19. Elliott took a couple of weeks off, and is now back preparing for next season. One of his off-season staples? Yoga. I hope I’m explaining this properly, but he says he’s a student of “Yin” Yoga, opposite the the traditional “Yang” Yoga.

“It forces you to hold stretches for five minutes. Your body wants to stop, your brain wants to stop, but you push through and open a lot of corners. I heard that Tim Thomas, late in his career, would only do yoga. He was like Gumby back there. Keeping your breathing calm helps in stressful exercises like goaltending.” Elliott paused. “Sometimes in the off-season, it’s a little harder to get going, but not this time. This is not the way I want to go out, for sure.”

20. Finally, among the players Elliott skates with is Joe Pavelski. “You stay sharp with him shooting on you day in, day out. The way he practises and works, you think to yourself, ‘I better get out there.’”

21. Free agent forward Spencer Foo from NCAA Union kept his promise to wait until after the expansion draft before making a choice. Reports are it’s down to four teams. That sounds like Calgary, Detroit, Edmonton and Vegas.

22. Word is KHL free agent Evgeny Dadonov is getting close to a deal with an Eastern Conference team. Can’t pin it down yet, but doesn’t sound like he’s going to Vegas.

23. Sounds like Jack Capuano will join Phil Housley’s staff in Buffalo. The Sabres kept goalie coach Andrew Allen, a good call because it sounds like he would have been snapped up quickly if free.

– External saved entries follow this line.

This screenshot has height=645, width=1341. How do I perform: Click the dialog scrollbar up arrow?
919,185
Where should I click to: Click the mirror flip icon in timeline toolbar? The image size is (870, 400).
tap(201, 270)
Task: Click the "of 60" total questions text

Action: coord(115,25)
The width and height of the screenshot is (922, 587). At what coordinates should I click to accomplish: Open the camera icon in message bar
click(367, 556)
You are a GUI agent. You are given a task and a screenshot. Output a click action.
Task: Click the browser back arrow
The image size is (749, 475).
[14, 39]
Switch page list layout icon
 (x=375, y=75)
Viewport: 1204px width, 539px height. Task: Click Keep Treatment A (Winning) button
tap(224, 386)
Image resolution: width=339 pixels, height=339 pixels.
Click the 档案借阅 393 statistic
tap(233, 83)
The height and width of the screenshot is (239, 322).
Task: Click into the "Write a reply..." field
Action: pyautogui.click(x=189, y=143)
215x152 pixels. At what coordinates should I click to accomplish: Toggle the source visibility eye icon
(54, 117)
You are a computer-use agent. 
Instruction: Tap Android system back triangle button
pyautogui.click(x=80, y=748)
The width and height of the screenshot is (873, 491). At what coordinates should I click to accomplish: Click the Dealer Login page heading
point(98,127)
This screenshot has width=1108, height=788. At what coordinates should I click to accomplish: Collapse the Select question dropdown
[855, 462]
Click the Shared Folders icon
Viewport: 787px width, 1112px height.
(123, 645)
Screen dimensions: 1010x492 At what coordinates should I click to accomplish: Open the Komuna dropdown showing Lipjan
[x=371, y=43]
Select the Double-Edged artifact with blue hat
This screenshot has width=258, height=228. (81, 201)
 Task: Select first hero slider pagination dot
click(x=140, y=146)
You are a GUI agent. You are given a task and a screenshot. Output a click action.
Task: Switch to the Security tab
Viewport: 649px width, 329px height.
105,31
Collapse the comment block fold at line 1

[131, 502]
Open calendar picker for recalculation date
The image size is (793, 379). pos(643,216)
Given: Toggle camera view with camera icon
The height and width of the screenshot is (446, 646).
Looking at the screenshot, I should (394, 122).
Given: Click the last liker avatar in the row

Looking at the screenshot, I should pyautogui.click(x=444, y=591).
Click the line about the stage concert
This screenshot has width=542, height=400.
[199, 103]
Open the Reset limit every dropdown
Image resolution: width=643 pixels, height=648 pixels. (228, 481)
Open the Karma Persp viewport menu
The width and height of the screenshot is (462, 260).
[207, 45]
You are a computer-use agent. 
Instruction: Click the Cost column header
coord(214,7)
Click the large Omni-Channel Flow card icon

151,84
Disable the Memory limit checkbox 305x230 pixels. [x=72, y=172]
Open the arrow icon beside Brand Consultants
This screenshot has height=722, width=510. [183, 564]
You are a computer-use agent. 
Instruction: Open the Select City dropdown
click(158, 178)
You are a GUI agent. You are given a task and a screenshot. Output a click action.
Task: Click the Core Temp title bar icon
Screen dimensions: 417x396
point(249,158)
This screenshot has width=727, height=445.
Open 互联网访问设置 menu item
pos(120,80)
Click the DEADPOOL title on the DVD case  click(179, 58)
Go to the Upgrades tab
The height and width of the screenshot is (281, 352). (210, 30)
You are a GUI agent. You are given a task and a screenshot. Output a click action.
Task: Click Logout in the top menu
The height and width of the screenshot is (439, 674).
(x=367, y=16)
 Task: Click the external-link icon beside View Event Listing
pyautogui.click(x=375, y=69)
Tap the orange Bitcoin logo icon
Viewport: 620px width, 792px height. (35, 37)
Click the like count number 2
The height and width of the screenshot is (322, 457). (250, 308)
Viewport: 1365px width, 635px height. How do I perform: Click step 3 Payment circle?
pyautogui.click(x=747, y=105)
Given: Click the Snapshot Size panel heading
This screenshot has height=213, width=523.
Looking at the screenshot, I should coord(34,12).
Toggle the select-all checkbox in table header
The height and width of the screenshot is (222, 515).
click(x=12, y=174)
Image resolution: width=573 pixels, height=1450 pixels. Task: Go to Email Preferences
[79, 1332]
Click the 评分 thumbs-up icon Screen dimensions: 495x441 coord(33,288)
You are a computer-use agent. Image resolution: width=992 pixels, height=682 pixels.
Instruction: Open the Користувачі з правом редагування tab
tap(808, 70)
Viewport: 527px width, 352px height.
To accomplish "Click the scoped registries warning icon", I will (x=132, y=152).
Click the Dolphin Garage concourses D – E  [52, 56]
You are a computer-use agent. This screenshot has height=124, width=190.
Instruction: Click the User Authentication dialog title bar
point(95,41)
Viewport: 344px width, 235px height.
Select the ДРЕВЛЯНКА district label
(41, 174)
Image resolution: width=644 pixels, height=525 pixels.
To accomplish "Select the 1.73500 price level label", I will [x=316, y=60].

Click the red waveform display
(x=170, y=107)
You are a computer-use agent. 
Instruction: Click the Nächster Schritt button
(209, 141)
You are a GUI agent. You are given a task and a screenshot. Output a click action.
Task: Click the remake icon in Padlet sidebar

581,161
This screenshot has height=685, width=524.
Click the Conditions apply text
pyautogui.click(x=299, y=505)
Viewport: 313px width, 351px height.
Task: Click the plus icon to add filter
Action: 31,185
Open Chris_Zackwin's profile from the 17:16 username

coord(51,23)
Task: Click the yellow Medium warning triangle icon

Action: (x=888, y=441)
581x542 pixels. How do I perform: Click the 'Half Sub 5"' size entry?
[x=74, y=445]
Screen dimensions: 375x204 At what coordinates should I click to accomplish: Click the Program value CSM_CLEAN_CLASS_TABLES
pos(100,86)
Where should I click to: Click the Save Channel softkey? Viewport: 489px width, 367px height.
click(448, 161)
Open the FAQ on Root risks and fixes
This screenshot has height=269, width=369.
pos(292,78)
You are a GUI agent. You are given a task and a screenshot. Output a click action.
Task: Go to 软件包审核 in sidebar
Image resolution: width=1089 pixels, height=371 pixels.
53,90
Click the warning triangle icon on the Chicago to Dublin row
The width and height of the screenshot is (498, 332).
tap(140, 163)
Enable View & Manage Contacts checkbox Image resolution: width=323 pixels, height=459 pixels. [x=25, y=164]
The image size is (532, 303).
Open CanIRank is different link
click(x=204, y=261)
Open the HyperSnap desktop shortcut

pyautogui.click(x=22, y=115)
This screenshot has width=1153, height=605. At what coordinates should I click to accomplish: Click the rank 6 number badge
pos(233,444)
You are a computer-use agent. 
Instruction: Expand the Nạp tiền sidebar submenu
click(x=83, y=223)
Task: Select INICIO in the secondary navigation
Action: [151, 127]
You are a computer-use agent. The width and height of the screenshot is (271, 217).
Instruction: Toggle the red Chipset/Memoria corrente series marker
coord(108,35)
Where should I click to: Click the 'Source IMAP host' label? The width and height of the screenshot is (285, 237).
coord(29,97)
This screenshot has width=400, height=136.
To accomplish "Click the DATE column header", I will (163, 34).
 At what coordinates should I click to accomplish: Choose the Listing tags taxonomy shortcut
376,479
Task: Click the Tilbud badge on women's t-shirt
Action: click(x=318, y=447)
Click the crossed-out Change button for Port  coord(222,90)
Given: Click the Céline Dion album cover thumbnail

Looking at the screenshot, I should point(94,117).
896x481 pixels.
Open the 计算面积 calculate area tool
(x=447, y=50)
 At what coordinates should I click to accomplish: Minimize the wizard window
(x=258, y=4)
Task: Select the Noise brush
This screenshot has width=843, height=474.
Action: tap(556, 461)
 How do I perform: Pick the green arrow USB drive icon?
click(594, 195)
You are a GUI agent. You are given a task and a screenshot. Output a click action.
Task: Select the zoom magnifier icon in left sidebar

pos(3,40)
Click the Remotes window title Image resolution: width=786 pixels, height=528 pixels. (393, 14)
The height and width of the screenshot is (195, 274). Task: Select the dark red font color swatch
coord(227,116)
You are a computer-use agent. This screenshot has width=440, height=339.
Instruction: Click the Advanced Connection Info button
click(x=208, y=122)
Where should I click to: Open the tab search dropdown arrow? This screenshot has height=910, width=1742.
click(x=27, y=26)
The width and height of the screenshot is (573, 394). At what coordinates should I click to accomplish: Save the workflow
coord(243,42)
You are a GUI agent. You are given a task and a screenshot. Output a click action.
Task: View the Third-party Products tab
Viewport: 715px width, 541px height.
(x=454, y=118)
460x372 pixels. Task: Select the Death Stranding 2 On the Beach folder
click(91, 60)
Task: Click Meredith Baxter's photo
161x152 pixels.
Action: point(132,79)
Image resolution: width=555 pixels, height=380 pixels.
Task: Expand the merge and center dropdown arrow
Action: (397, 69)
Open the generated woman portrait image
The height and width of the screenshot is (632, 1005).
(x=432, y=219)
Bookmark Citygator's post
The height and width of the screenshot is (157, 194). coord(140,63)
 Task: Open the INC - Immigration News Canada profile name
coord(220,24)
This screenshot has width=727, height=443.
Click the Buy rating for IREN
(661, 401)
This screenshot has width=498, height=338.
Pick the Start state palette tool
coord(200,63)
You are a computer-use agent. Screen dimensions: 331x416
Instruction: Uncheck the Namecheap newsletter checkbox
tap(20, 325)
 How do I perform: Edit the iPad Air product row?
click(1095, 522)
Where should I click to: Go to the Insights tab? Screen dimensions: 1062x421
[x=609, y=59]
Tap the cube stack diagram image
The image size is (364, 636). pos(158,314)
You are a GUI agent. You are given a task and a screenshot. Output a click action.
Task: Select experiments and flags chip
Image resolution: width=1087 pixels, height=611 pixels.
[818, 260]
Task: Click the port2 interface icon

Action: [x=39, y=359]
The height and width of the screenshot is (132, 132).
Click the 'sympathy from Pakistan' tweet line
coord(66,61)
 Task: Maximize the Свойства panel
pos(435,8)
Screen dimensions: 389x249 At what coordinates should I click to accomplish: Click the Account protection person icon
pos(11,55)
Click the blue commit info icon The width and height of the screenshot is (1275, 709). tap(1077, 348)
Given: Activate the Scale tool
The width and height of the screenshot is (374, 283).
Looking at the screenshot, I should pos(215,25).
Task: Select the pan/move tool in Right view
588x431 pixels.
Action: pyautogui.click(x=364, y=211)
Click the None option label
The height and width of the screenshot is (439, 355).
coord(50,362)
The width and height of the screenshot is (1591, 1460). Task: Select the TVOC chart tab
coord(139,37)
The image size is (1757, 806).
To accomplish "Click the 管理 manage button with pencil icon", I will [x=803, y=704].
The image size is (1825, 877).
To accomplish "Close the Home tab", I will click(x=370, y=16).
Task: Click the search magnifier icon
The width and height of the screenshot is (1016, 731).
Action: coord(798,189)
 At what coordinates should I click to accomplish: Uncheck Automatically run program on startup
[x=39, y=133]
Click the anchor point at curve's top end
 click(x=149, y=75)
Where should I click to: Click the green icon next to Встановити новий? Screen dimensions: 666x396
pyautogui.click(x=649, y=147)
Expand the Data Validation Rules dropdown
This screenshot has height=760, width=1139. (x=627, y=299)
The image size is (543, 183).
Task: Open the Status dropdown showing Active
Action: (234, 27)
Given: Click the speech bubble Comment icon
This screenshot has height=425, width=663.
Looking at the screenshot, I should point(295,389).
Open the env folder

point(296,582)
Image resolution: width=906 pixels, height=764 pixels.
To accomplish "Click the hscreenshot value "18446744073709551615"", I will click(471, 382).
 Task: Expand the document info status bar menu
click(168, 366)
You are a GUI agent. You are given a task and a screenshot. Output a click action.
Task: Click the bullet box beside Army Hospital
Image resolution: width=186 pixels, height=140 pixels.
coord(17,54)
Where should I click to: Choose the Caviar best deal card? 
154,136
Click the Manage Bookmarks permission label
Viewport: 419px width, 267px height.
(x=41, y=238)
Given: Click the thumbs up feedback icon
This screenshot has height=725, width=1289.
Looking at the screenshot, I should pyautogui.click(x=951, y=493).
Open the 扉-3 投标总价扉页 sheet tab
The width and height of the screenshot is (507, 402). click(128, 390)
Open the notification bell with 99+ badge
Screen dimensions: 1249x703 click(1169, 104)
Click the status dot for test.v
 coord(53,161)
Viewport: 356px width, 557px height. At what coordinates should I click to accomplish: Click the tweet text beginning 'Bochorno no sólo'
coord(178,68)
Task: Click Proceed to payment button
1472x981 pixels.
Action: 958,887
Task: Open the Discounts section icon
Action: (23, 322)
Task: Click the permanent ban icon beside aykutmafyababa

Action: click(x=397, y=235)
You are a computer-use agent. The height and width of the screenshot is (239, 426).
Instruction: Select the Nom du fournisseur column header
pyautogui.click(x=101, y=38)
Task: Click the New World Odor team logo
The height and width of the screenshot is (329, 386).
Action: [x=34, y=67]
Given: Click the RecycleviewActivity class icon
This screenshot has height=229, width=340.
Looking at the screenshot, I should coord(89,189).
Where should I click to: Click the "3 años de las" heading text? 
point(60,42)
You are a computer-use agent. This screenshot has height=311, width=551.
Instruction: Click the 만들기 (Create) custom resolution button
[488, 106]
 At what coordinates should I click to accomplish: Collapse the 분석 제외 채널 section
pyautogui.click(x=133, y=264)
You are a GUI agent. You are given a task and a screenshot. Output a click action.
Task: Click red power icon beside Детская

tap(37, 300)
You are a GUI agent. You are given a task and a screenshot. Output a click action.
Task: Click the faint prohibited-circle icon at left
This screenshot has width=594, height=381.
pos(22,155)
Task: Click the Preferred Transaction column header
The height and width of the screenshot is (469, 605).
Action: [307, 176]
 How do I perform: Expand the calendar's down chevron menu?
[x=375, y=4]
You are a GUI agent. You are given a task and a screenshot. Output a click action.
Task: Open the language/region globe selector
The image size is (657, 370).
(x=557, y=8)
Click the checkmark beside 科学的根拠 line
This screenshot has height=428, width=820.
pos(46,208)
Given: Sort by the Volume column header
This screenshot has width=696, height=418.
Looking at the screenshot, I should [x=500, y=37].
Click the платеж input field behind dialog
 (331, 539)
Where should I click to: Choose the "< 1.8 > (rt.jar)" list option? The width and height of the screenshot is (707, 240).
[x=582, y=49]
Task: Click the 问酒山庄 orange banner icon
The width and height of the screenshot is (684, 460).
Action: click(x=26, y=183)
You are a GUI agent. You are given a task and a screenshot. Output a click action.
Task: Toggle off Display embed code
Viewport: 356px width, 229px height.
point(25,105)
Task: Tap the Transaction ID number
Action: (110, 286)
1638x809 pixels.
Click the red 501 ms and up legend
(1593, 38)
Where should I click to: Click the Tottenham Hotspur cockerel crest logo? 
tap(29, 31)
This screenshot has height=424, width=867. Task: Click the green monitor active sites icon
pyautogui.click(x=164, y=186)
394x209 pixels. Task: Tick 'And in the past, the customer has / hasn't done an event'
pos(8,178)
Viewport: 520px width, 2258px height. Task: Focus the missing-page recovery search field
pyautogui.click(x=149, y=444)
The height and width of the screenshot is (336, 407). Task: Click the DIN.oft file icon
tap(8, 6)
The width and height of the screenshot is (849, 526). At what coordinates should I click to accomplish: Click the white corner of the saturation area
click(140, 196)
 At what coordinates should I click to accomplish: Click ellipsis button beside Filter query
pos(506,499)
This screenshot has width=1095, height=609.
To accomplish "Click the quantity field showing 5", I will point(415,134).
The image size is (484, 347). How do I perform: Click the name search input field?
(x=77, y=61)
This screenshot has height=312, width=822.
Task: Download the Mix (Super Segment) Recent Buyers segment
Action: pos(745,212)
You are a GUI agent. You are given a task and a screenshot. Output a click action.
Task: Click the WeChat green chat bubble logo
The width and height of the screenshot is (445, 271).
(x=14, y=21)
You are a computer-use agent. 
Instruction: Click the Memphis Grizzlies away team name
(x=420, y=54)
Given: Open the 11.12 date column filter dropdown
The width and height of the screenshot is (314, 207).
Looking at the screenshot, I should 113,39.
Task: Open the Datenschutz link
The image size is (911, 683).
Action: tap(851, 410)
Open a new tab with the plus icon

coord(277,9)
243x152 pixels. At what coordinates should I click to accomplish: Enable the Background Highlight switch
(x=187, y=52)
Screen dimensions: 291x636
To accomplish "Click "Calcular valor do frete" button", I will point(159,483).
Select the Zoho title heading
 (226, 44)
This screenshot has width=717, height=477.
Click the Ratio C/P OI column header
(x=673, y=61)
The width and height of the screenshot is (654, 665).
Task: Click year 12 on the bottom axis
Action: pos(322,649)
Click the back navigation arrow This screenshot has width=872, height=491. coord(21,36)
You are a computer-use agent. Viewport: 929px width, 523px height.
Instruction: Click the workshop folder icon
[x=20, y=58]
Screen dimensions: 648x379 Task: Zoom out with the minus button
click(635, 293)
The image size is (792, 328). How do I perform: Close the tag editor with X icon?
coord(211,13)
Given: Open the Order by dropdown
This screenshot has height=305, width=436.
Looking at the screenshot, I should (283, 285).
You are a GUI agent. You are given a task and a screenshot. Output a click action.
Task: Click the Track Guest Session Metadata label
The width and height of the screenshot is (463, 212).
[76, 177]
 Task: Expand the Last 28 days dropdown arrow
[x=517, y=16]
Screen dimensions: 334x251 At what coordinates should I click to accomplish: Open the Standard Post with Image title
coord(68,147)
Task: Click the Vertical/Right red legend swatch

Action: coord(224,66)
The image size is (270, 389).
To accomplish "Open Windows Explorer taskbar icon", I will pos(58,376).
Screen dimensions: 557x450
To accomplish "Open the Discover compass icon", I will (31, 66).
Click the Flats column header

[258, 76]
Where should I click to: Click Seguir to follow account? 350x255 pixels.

Editor’s update: Elliotte Friedman now reporting Capuano is not going to Buffalo. He headed somewhere else after a last-minute switch. Allen, however, is staying.

24. Former Bruce Boudreau assistant Bob Woods, who ran Buffalo’s top-ranked power play, is seen as the lead contender for the Scott Stevens vacancy with the Wild. The Minneapolis Star-Tribune’s Michael Russo also mentioned former AHL San Antonio coach Dean Chynoweth for the job. Another possibility is Mike Van Ryn, who played 353 NHL games with St. Louis, Florida and Toronto.

25. The message from Peter Laviolette to his players before Game 6: “Be accountable for every stride you take.” Yeah, I know they didn’t win. But I love the line.

26. Oilers coach Todd McLellan, on what he learned most about his players in the playoffs: “We’re more resilient than we thought. We lost the first game at home in overtime (to San Jose) and then we lost 7-0. Guys put that behind them. That’s good for where we need to go.”

27. Erik Karlsson took a week after the end of the season before having surgery on his left foot. He did some golfing, “although I really couldn’t turn on it. I was spraying drives, but my chipping and putting was great.” How’d you shoot? “Not that well, maybe 82 or 83.”

Seriously, don’t you just hate people like this?

28. Carolina’s Derek Ryan told a phenomenal story about the 2012 NHL Awards. Ryan, a nominee for the 2017 Masterton for perseverance and dedication to hockey, scheduled a post-season trip to Las Vegas with wife Bonnie after playing that year in Austria. He and Bonnie actually stood on the red carpet, watching the players walk by.

“I took a photo of Pavel Datsyuk,” he laughed. Wait, a selfie? “No, I was too far away.” Quite a ride for Ryan, who just finished his first full season in the NHL and admits, “You can never get too comfortable in this league. Someone always wants your job.”

29. When news came out last week that Doan hoped to return for Arizona, you could sense this wasn’t going to go well. It rarely does. It is one of the hardest things in sports, for an organization to tell an iconic player, “It’s time,” especially when that person isn’t ready to stop.

It happened with Mats Sundin in Toronto. It happened with Mike Modano in Dallas. You name them: Patrick Ewing, Joe Montana, etc., etc. One GM said he had to get a new team-based email address after such a situation, because fans wouldn’t stop letting him have it. Hopefully, everyone goes back to their corners and calms down as the both sides figure out the next step. Agent Terry Bross says Doan wants to play in 2017-18. Whether he does or doesn’t, Arizona has an opportunity to plan what kind of job they wish to offer and how to honour his career. Time can heal this wound.

30. Come on New Jersey. If the Boston Celtics can trade the No. 1 pick, you can too.